In developing this review, I glanced around the online book world to feel out some other reactions to the novel. Paper Towns has been criticized by some readers as being too similar to Green’s earlier novels, especially in terms of characterization. Is it true that Q shares certain qualities of intellectualism and geekiness with Miles and Colin? Yes. Does this nerdy and quirky hero have an intense infatuation with a brilliant but unreachable girl? Yes, he does. However, I argue that despite such similarities, Paper Towns stands out as its own work with its own separate (albeit connected) sets of questions and themes. As in his earlier novels, Green explores the difficulty in truly knowing and understanding another human being. He continues to delve into our constant tendency to perceive others through the window of our own needs, desires, and interests and so creating images of people that usually turn out to be much further from reality than we would like to admit. But while Looking for Alaska dealt with these themes in the larger context of dealing with death and grief and An Abundance of Katherines worked with them in context of the unpredictability of life, Paper Towns examines them head-on, utilizing a detective story format to explore the big mystery of human interaction and relationships.

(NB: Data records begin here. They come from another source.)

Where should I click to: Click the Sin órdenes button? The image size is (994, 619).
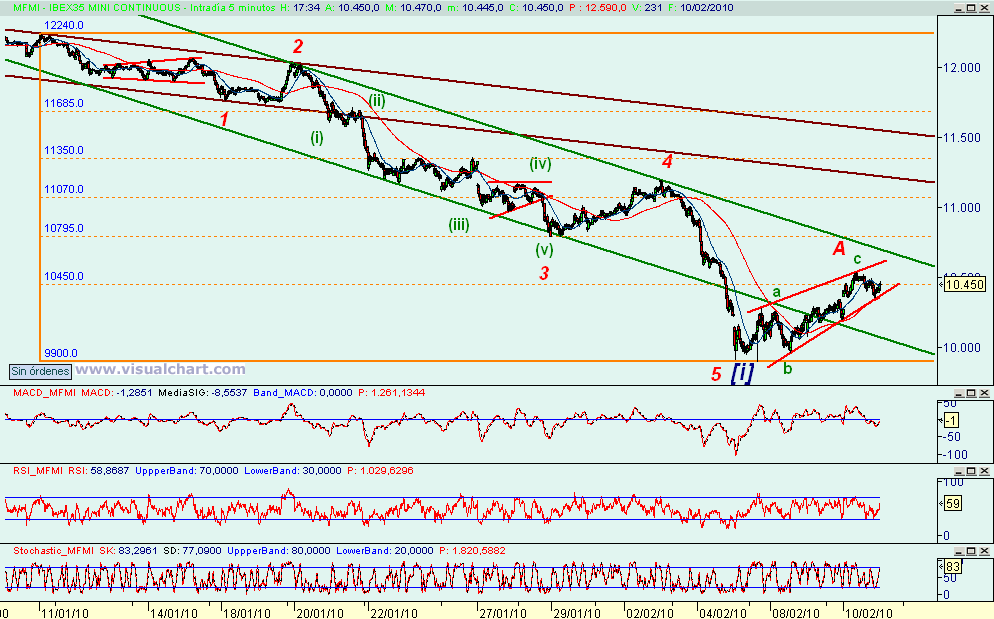click(39, 371)
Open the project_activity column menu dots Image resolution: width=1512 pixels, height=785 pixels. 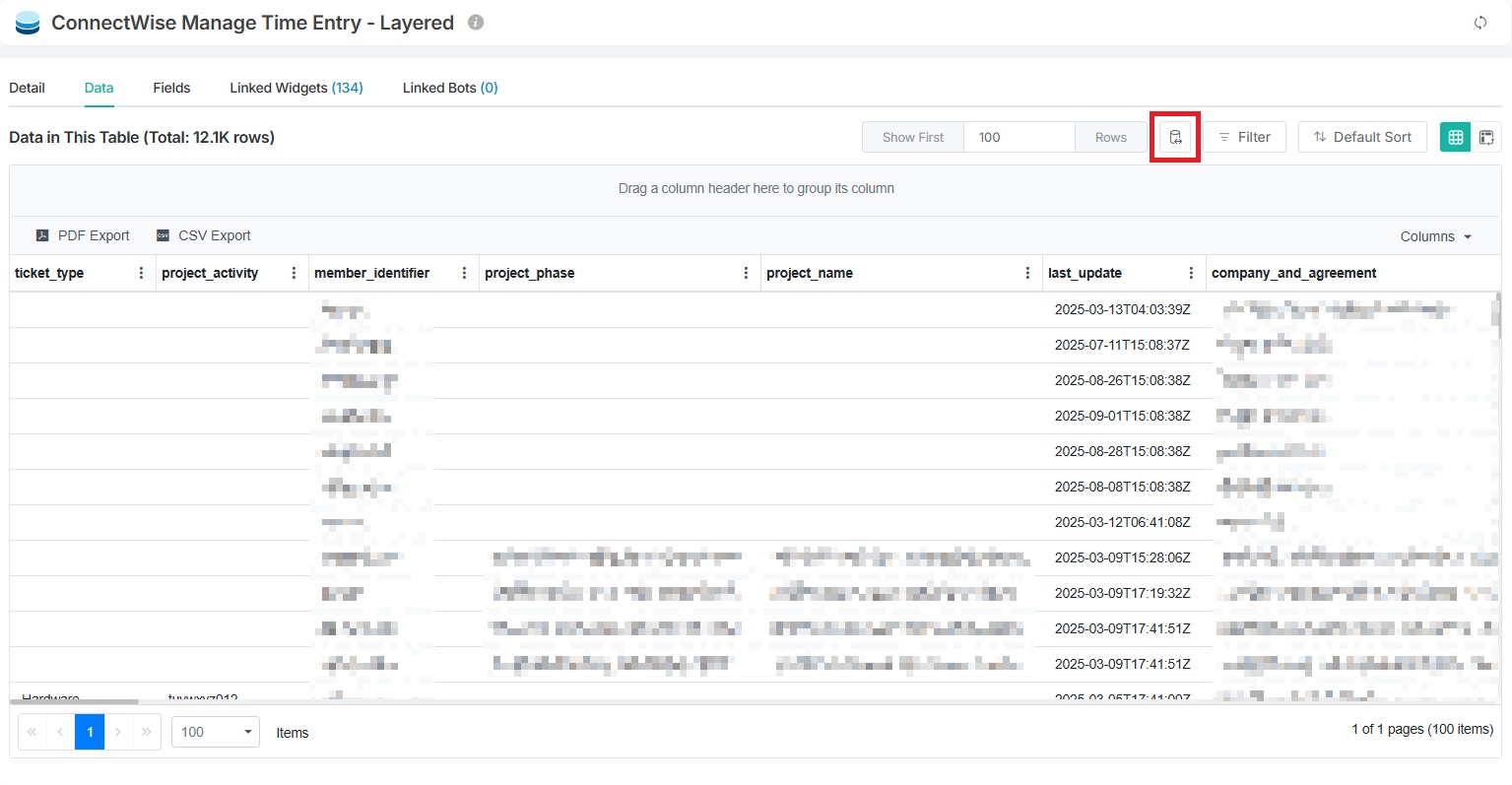294,273
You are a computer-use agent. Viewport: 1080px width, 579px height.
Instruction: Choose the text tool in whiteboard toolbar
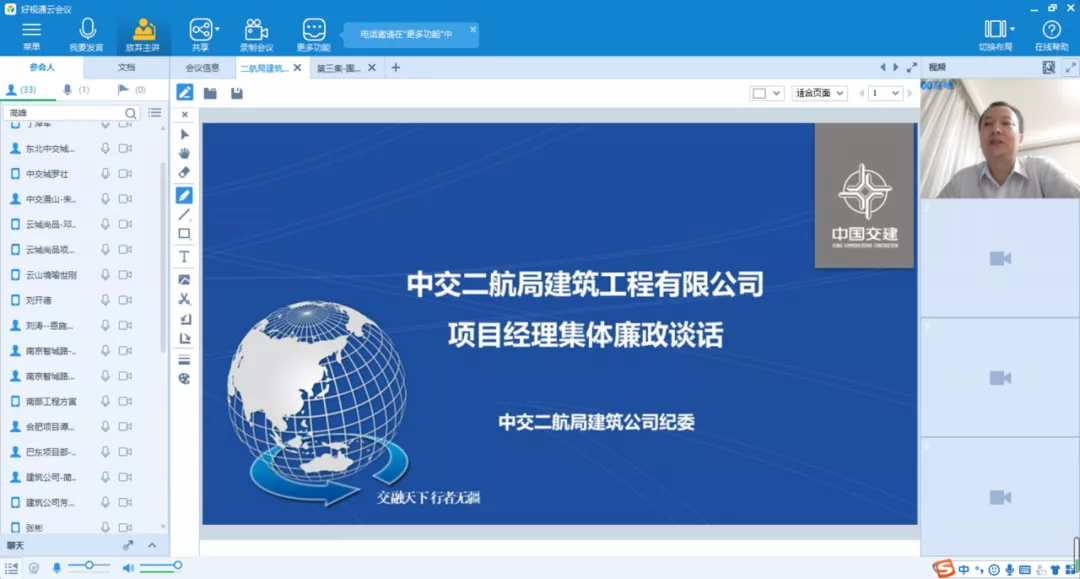184,257
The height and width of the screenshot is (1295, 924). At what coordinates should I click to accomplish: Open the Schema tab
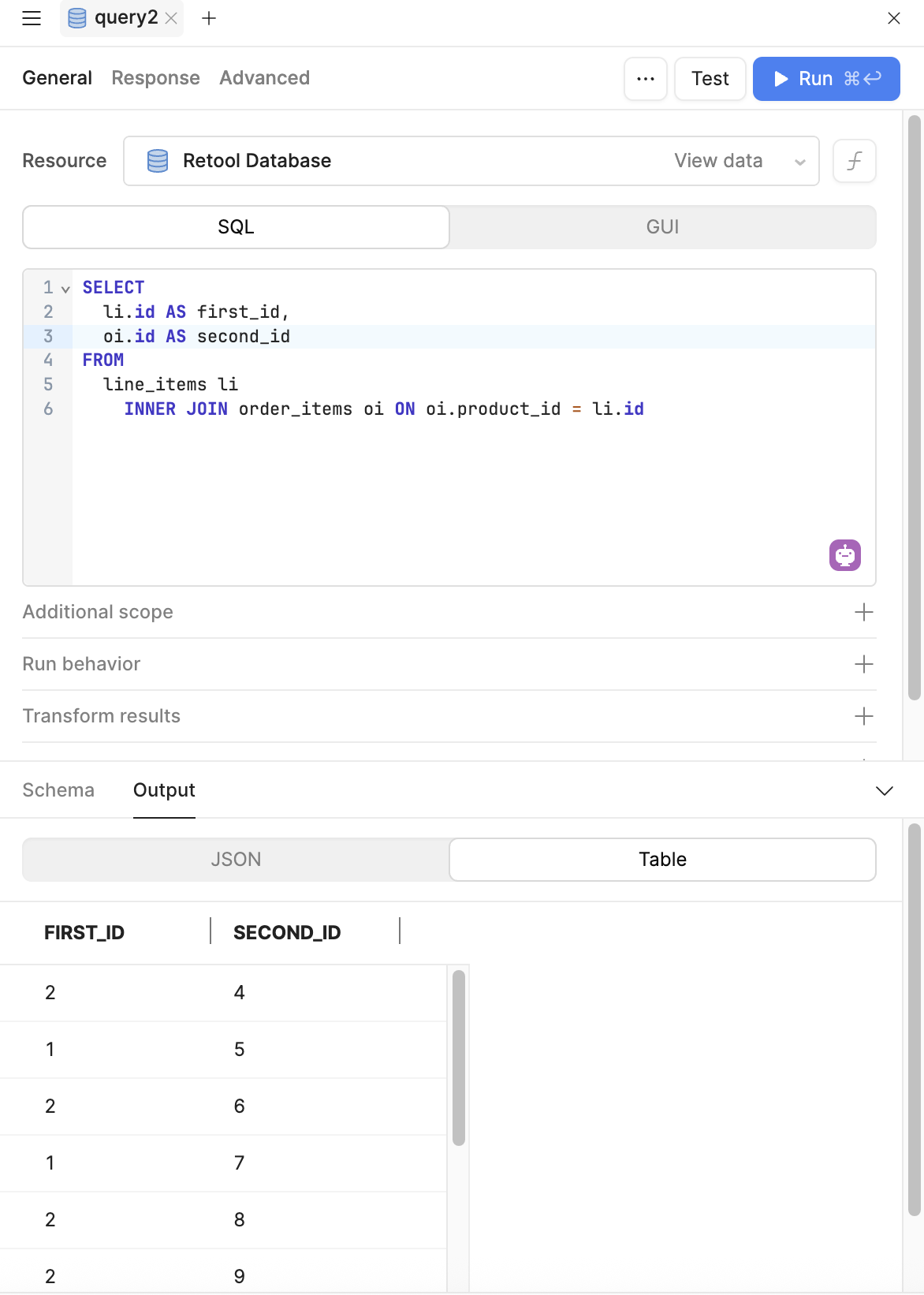[x=58, y=790]
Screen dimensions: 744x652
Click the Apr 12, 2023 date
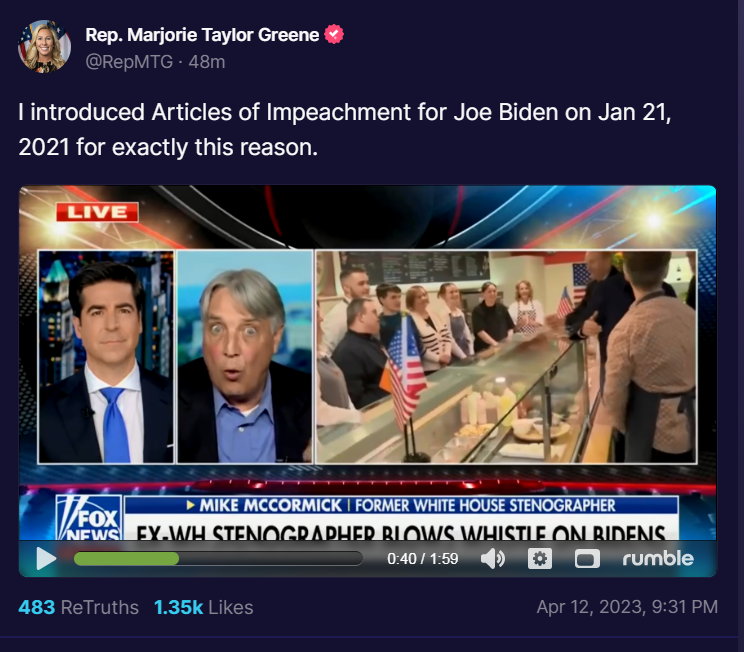(x=627, y=607)
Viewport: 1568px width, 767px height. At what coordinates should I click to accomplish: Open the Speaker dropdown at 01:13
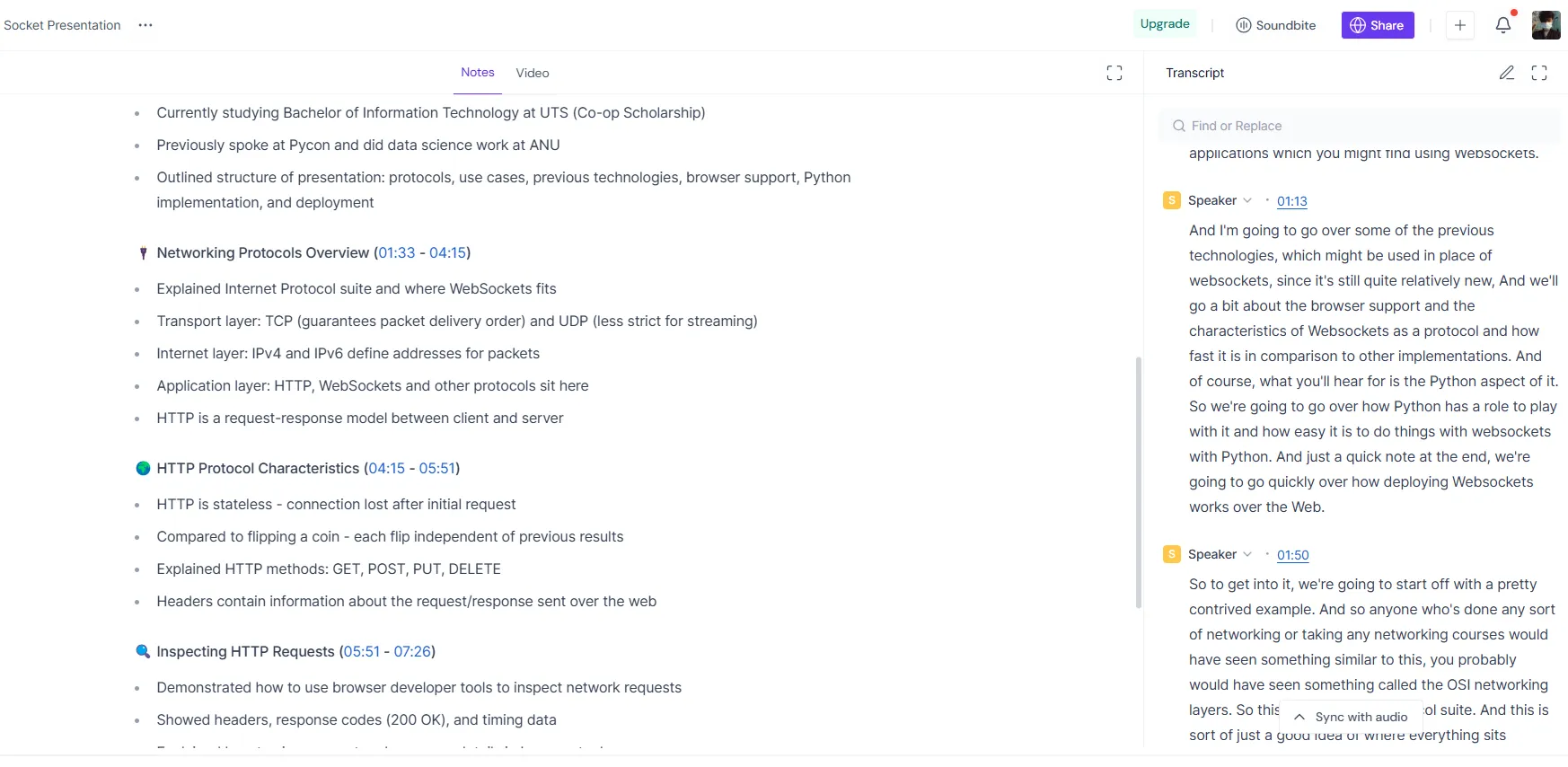tap(1247, 201)

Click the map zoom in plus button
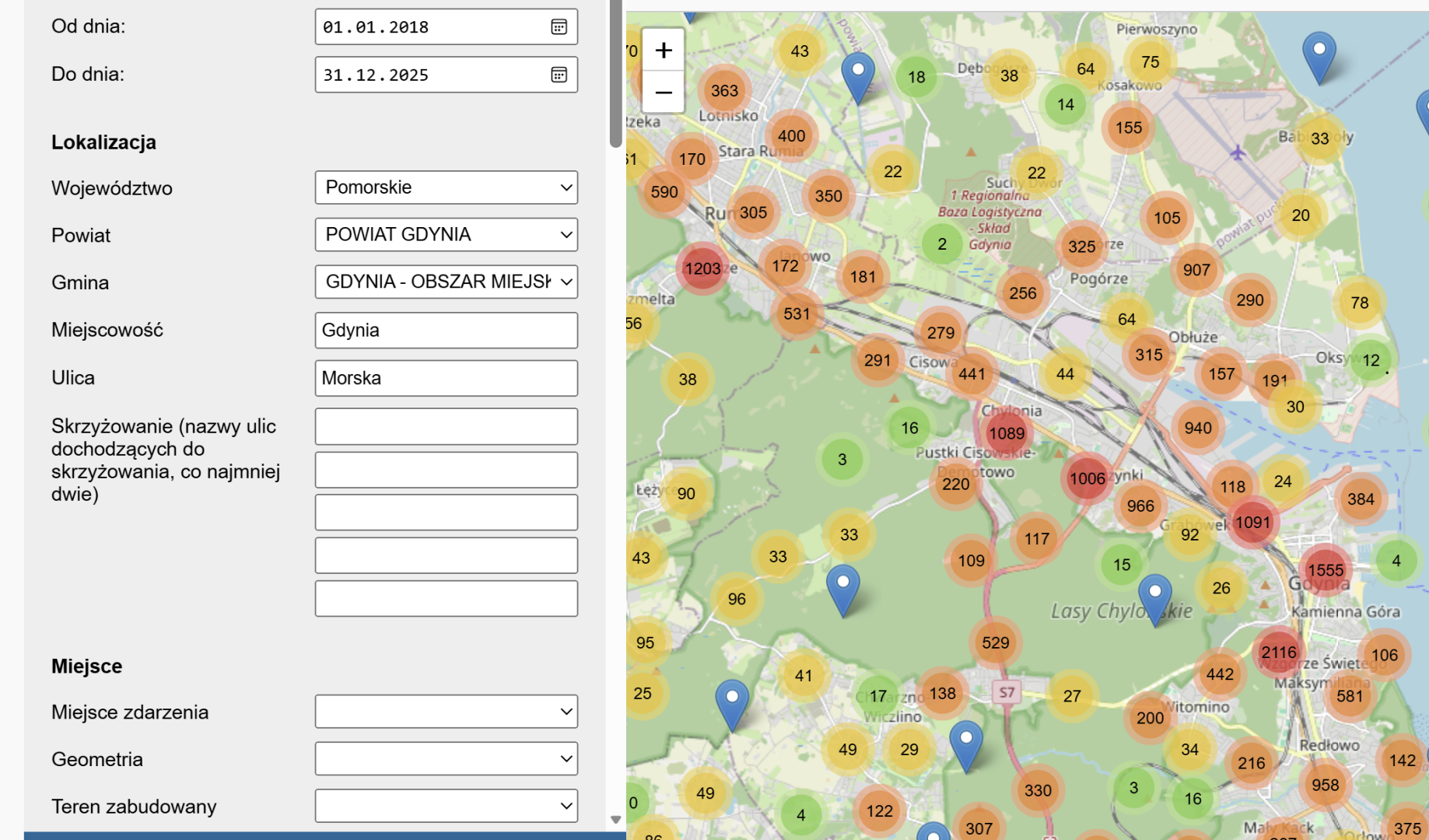[x=663, y=51]
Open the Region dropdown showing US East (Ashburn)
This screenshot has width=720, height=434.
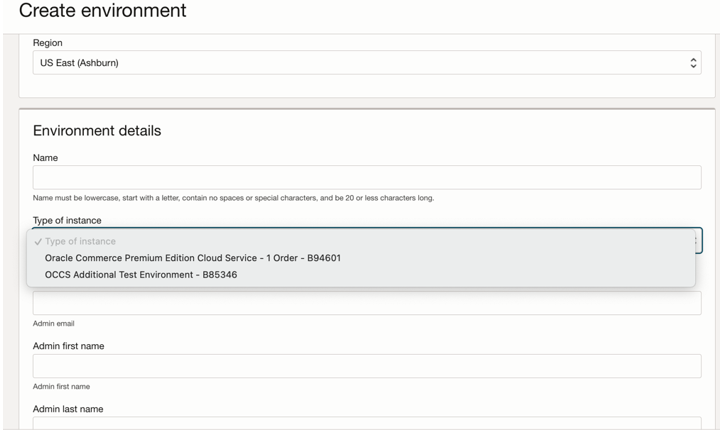point(367,62)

As usual, Green’s characters are intelligent and quirky and his novel is interwoven with a diversity of seeming unrelated but interesting topics ranging this time from music to cartography to Walt Whitman. The text also manages to capture that strange time at the end of high school when everyone is on the verge of entering a new world and a new life separated from the familiar people and places and when the resulting uncertainty can force unprecedented reactions out of a variety of people.


I really enjoyed the detective story/mystery aspect of this novel. I’m an avid mystery reader and here, Green takes the predictable structure of a traditional detective story and uses it to follow Q’s simultaneous search for Margo and for more honest relationships. I also thoroughly enjoyed the humor embedded into the narrative, especially through Margo’s ingenious plots and Q and his gang’s final, epic road trip. Green also manages to achieve some truly lovely emotional moments between his characters, especially the unsure but determined Q and the fascinating (and somewhat selfish) Margo. Overall, John Green continues to produce witty YA fiction and accordingly my massive literary crush on him continues to grow.